> Requirement: Render the records below as a two-column CSV with the header instruction,response. Give one row per record, with its text in the first column and its answer in the second, each field in double quotes, line breaks replaced by spaces, and the pictures left out.

> Available records:
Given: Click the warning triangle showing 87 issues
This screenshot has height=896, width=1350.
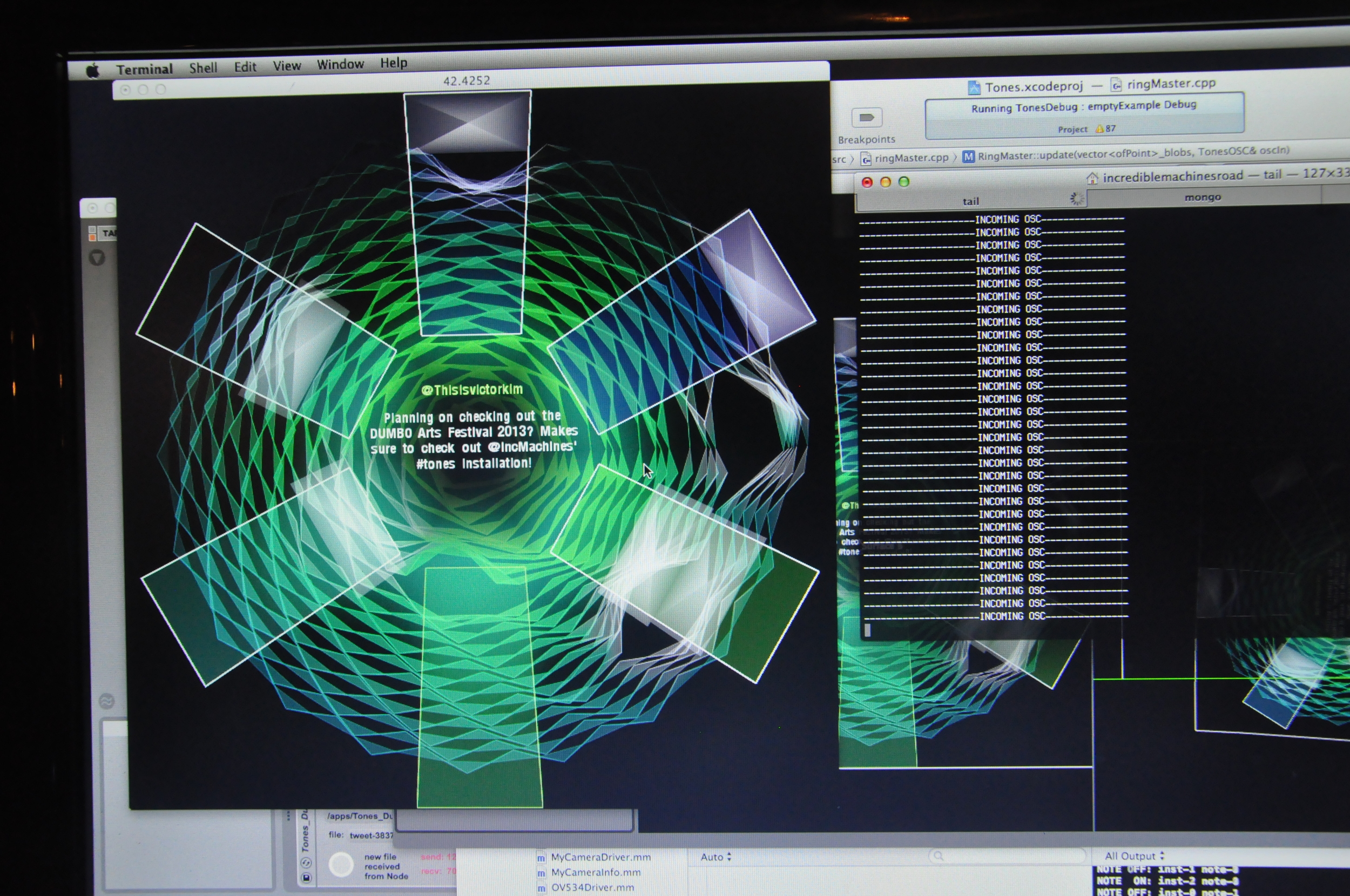Looking at the screenshot, I should tap(1099, 129).
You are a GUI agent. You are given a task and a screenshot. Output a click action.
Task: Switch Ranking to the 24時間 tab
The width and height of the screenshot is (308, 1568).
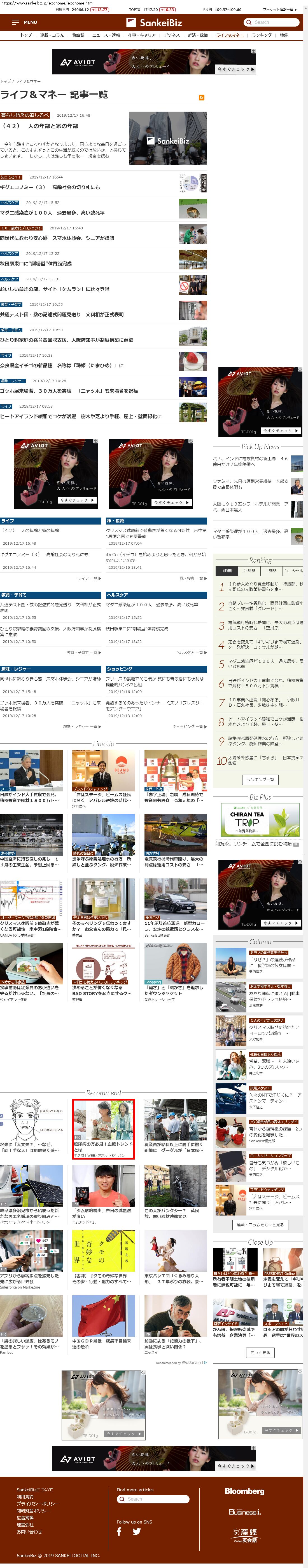coord(249,571)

> Task answer:
instruction,response
"Given: Click the warning triangle showing 87 issues This screenshot has height=896, width=1350.","Looking at the screenshot, I should tap(1099, 129)."
"You are a GUI agent. You are given a task and a screenshot. Output a click action. Task: Switch Ranking to the 24時間 tab The width and height of the screenshot is (308, 1568).","coord(249,571)"